Problem statement:
Note every line in the entries that contains the string "width", and copy it.

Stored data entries
* * * * * * *
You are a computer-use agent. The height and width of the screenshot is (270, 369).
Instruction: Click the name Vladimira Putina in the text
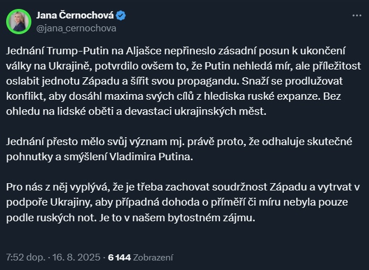coord(151,157)
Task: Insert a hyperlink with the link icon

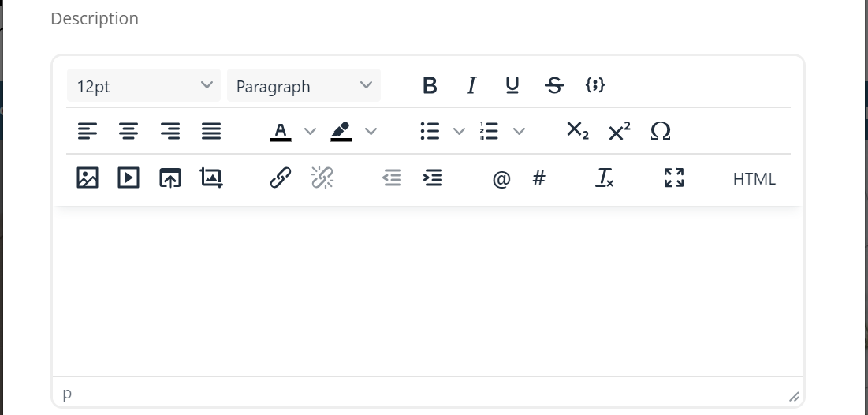Action: pos(281,178)
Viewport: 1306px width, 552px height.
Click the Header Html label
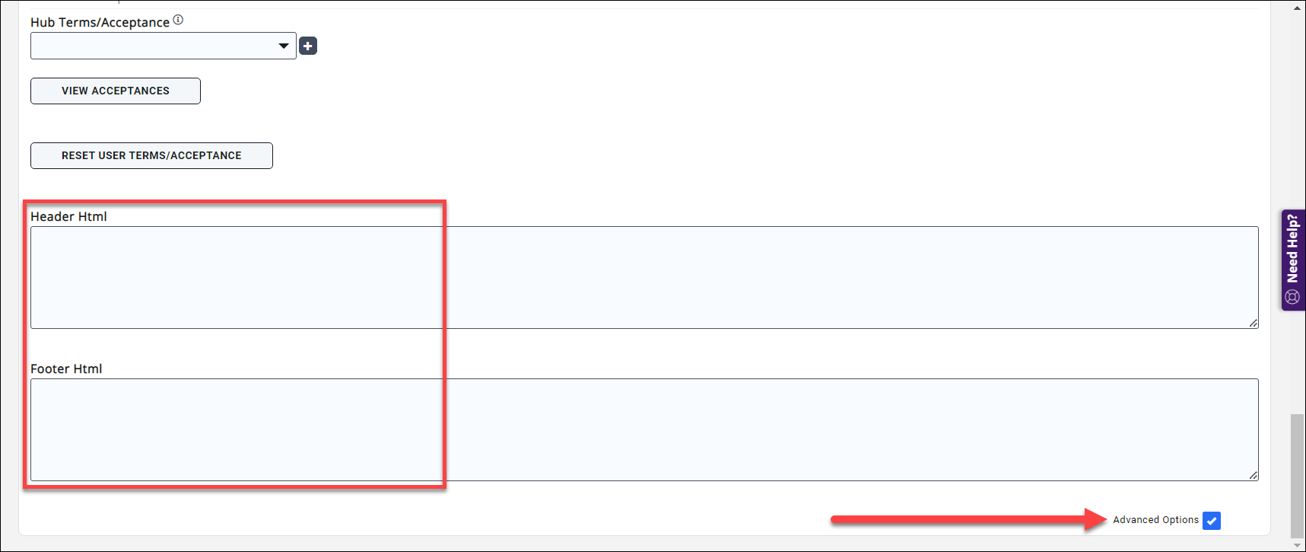coord(68,216)
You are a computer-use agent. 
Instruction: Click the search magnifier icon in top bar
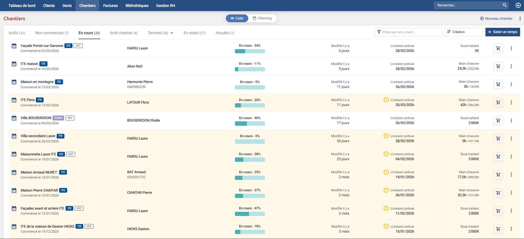505,5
* * * * * * *
Answer to this problem:
You are a computer-use agent. The height and width of the screenshot is (270, 369).
Viewport: 1306px width, 552px height.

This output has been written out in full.